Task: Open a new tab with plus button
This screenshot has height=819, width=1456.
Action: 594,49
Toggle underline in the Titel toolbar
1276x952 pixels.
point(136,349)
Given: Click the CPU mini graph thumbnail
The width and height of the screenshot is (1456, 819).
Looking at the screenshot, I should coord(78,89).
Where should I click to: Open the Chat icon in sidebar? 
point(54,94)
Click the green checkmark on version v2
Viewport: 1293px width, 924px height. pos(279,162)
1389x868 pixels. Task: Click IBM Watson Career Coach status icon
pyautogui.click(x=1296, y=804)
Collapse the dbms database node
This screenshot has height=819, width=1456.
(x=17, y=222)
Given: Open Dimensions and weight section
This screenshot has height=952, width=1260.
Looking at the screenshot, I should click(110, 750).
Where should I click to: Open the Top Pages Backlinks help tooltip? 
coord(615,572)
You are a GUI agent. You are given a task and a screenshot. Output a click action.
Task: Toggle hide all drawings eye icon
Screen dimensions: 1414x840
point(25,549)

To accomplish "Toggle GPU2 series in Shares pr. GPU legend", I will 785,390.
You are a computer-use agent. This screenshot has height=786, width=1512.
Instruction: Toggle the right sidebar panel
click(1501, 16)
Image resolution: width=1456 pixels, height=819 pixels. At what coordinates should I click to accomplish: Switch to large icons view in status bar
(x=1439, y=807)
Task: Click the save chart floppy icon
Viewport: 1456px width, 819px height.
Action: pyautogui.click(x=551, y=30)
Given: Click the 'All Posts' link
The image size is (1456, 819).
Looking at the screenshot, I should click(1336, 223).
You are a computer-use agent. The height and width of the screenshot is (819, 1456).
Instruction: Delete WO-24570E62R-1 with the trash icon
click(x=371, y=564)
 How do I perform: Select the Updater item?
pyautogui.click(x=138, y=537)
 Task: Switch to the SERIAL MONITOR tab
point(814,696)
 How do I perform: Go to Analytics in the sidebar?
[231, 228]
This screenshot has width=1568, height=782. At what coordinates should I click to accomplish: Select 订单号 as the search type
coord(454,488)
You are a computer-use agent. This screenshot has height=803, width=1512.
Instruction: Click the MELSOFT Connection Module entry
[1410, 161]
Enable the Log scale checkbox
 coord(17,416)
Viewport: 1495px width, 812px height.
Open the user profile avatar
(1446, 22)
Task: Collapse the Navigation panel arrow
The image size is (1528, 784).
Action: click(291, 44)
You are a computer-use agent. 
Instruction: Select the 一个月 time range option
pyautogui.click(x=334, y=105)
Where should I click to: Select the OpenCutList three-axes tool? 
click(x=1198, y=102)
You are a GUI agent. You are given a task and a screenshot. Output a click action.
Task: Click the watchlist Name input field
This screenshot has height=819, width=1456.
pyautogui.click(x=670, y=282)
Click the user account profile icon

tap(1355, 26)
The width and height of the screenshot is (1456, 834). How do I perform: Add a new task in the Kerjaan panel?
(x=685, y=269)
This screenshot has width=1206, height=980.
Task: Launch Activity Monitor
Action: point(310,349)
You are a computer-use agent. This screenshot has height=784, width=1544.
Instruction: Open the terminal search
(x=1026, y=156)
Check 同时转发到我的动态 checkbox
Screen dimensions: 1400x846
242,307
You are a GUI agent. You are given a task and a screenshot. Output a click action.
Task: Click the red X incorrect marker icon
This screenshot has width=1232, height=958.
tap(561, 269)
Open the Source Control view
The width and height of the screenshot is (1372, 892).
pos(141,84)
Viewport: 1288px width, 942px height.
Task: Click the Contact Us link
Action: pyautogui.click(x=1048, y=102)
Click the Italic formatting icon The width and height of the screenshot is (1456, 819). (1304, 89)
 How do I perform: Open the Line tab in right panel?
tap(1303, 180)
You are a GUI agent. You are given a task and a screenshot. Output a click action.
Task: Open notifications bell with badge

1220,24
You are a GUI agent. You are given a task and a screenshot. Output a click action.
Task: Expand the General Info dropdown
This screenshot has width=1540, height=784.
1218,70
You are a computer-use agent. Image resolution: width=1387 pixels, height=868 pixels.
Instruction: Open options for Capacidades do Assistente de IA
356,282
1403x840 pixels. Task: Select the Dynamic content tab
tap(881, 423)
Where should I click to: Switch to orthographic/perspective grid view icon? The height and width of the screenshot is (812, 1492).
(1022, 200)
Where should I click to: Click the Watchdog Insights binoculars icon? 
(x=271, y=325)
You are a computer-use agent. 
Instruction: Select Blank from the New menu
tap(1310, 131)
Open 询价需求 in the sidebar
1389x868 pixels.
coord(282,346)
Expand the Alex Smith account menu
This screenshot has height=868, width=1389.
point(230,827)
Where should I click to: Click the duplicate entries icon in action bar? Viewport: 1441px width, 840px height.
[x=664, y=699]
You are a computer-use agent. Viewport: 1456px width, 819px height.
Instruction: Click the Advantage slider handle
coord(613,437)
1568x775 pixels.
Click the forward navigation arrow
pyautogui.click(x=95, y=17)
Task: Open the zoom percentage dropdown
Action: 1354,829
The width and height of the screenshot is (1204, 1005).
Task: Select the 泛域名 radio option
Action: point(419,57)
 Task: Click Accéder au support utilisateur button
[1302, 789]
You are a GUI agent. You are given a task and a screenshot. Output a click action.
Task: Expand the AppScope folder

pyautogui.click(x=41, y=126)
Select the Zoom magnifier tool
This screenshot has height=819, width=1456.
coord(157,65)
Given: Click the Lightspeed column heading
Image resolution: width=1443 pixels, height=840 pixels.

ASSIGNMENT ▸
The lines above should be duplicated exactly.

RESULT OF THE TASK ▸
Task: Open a new tab with plus button
This screenshot has height=819, width=1456.
Action: 594,49
Toggle underline in the Titel toolbar
1276x952 pixels.
point(136,349)
Given: Click the CPU mini graph thumbnail
The width and height of the screenshot is (1456, 819).
Looking at the screenshot, I should coord(78,89).
Where should I click to: Open the Chat icon in sidebar? 
point(54,94)
Click the green checkmark on version v2
Viewport: 1293px width, 924px height. pos(279,162)
1389x868 pixels. Task: Click IBM Watson Career Coach status icon
pyautogui.click(x=1296, y=804)
Collapse the dbms database node
This screenshot has height=819, width=1456.
(x=17, y=222)
Given: Open Dimensions and weight section
This screenshot has height=952, width=1260.
Looking at the screenshot, I should click(110, 750).
Where should I click to: Open the Top Pages Backlinks help tooltip? 
coord(615,572)
You are a GUI agent. You are given a task and a screenshot. Output a click action.
Task: Toggle hide all drawings eye icon
Screen dimensions: 1414x840
point(25,549)

To accomplish "Toggle GPU2 series in Shares pr. GPU legend", I will 785,390.
You are a computer-use agent. This screenshot has height=786, width=1512.
Instruction: Toggle the right sidebar panel
click(1501, 16)
Image resolution: width=1456 pixels, height=819 pixels. At what coordinates should I click to accomplish: Switch to large icons view in status bar
(x=1439, y=807)
Task: Click the save chart floppy icon
Viewport: 1456px width, 819px height.
Action: pyautogui.click(x=551, y=30)
Given: Click the 'All Posts' link
The image size is (1456, 819).
Looking at the screenshot, I should click(1336, 223).
You are a computer-use agent. The height and width of the screenshot is (819, 1456).
Instruction: Delete WO-24570E62R-1 with the trash icon
click(x=371, y=564)
 How do I perform: Select the Updater item?
pyautogui.click(x=138, y=537)
 Task: Switch to the SERIAL MONITOR tab
point(814,696)
 How do I perform: Go to Analytics in the sidebar?
[231, 228]
This screenshot has width=1568, height=782. At what coordinates should I click to accomplish: Select 订单号 as the search type
coord(454,488)
You are a computer-use agent. This screenshot has height=803, width=1512.
Instruction: Click the MELSOFT Connection Module entry
[1410, 161]
Enable the Log scale checkbox
 coord(17,416)
Viewport: 1495px width, 812px height.
Open the user profile avatar
(1446, 22)
Task: Collapse the Navigation panel arrow
The image size is (1528, 784).
Action: click(291, 44)
You are a computer-use agent. 
Instruction: Select the 一个月 time range option
pyautogui.click(x=334, y=105)
Where should I click to: Select the OpenCutList three-axes tool? 
click(x=1198, y=102)
You are a GUI agent. You are given a task and a screenshot. Output a click action.
Task: Click the watchlist Name input field
This screenshot has height=819, width=1456.
pyautogui.click(x=670, y=282)
Click the user account profile icon

tap(1355, 26)
The width and height of the screenshot is (1456, 834). How do I perform: Add a new task in the Kerjaan panel?
(x=685, y=269)
This screenshot has width=1206, height=980.
Task: Launch Activity Monitor
Action: point(310,349)
You are a computer-use agent. This screenshot has height=784, width=1544.
Instruction: Open the terminal search
(x=1026, y=156)
Check 同时转发到我的动态 checkbox
Screen dimensions: 1400x846
242,307
You are a GUI agent. You are given a task and a screenshot. Output a click action.
Task: Click the red X incorrect marker icon
This screenshot has width=1232, height=958.
tap(561, 269)
Open the Source Control view
The width and height of the screenshot is (1372, 892).
pos(141,84)
Viewport: 1288px width, 942px height.
Task: Click the Contact Us link
Action: pyautogui.click(x=1048, y=102)
Click the Italic formatting icon The width and height of the screenshot is (1456, 819). (1304, 89)
 How do I perform: Open the Line tab in right panel?
tap(1303, 180)
You are a GUI agent. You are given a task and a screenshot. Output a click action.
Task: Open notifications bell with badge

1220,24
You are a GUI agent. You are given a task and a screenshot. Output a click action.
Task: Expand the General Info dropdown
This screenshot has width=1540, height=784.
1218,70
You are a computer-use agent. Image resolution: width=1387 pixels, height=868 pixels.
Instruction: Open options for Capacidades do Assistente de IA
356,282
1403x840 pixels. Task: Select the Dynamic content tab
tap(881, 423)
Where should I click to: Switch to orthographic/perspective grid view icon? The height and width of the screenshot is (812, 1492).
(1022, 200)
Where should I click to: Click the Watchdog Insights binoculars icon? 
(x=271, y=325)
You are a computer-use agent. 
Instruction: Select Blank from the New menu
tap(1310, 131)
Open 询价需求 in the sidebar
1389x868 pixels.
coord(282,346)
Expand the Alex Smith account menu
This screenshot has height=868, width=1389.
point(230,827)
Where should I click to: Click the duplicate entries icon in action bar? Viewport: 1441px width, 840px height.
[x=664, y=699]
You are a computer-use agent. Viewport: 1456px width, 819px height.
Instruction: Click the Advantage slider handle
coord(613,437)
1568x775 pixels.
Click the forward navigation arrow
pyautogui.click(x=95, y=17)
Task: Open the zoom percentage dropdown
Action: 1354,829
The width and height of the screenshot is (1204, 1005).
Task: Select the 泛域名 radio option
Action: point(419,57)
 Task: Click Accéder au support utilisateur button
[1302, 789]
You are a GUI agent. You are given a task and a screenshot. Output a click action.
Task: Expand the AppScope folder

pyautogui.click(x=41, y=126)
Select the Zoom magnifier tool
This screenshot has height=819, width=1456.
coord(157,65)
Given: Click the Lightspeed column heading
Image resolution: width=1443 pixels, height=840 pixels.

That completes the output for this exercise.